■ **What is needed**
Retype all of the data word for word, without pictures.
*** Records to process Section Begins ***
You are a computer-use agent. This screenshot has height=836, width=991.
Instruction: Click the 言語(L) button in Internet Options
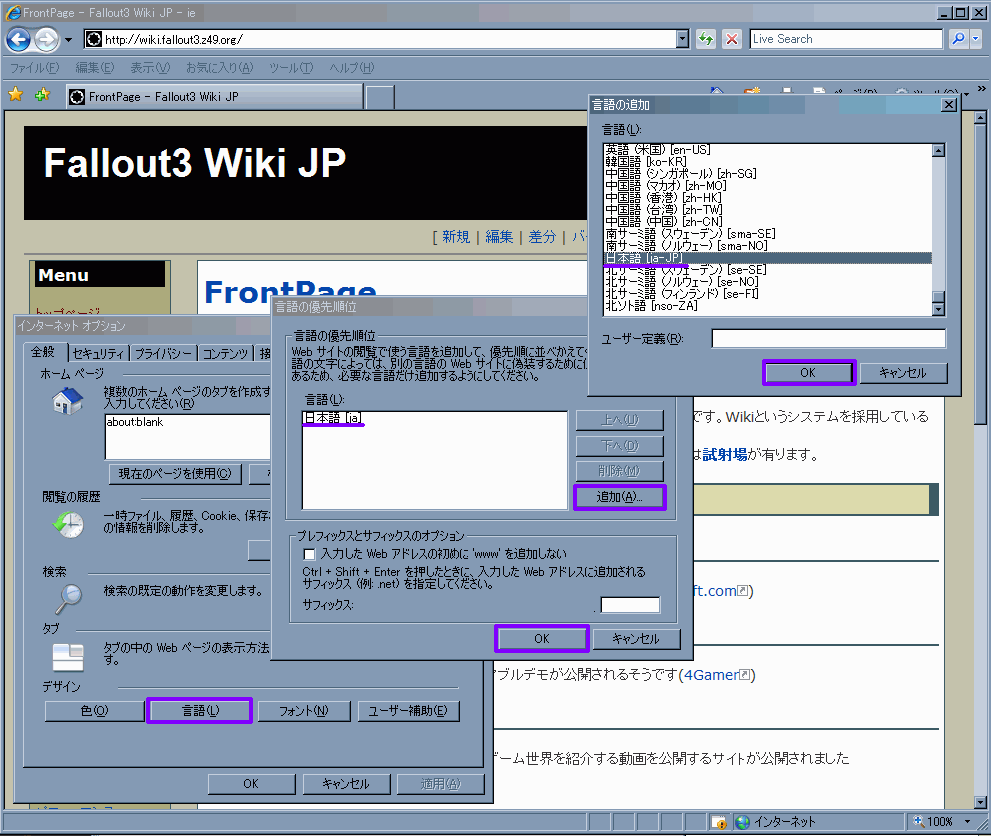[x=200, y=711]
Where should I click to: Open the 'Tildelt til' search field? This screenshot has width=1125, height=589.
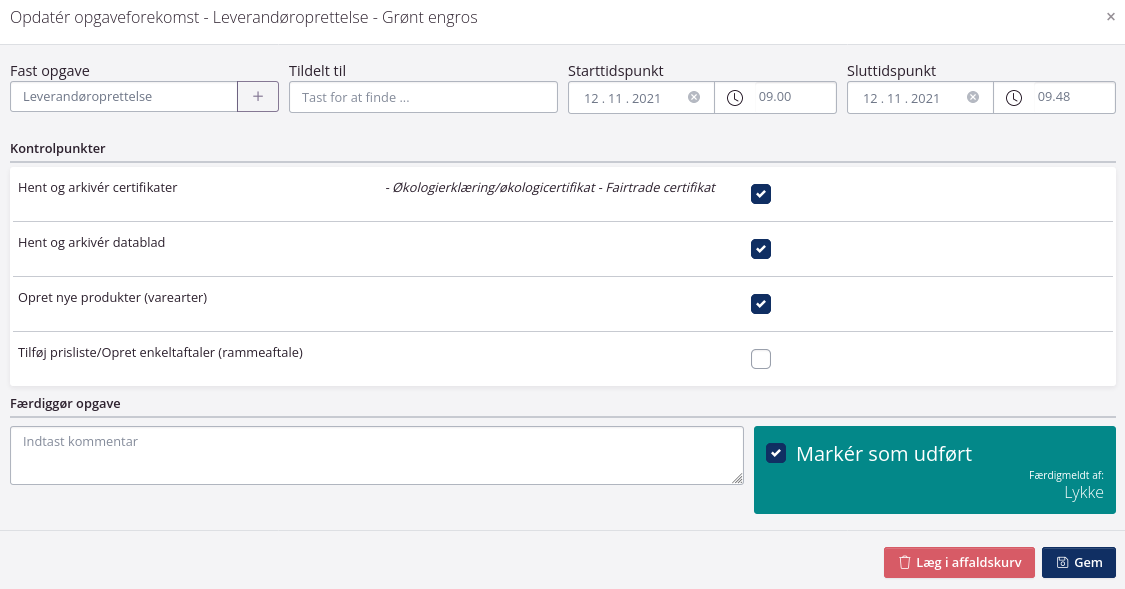(x=423, y=97)
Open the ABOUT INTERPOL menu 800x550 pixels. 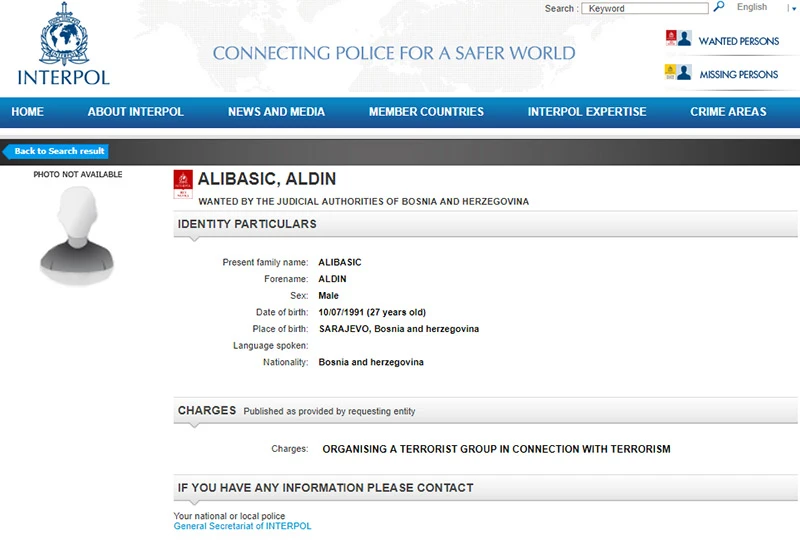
*** Records to process Section Ends ***
■ **Task solution**
You are a computer-use agent. This screenshot has height=836, width=991.
Instruction: Click the 言語(L) button in Internet Options
[x=200, y=711]
Where should I click to: Open the 'Tildelt til' search field? This screenshot has width=1125, height=589.
(x=423, y=97)
Open the ABOUT INTERPOL menu 800x550 pixels. 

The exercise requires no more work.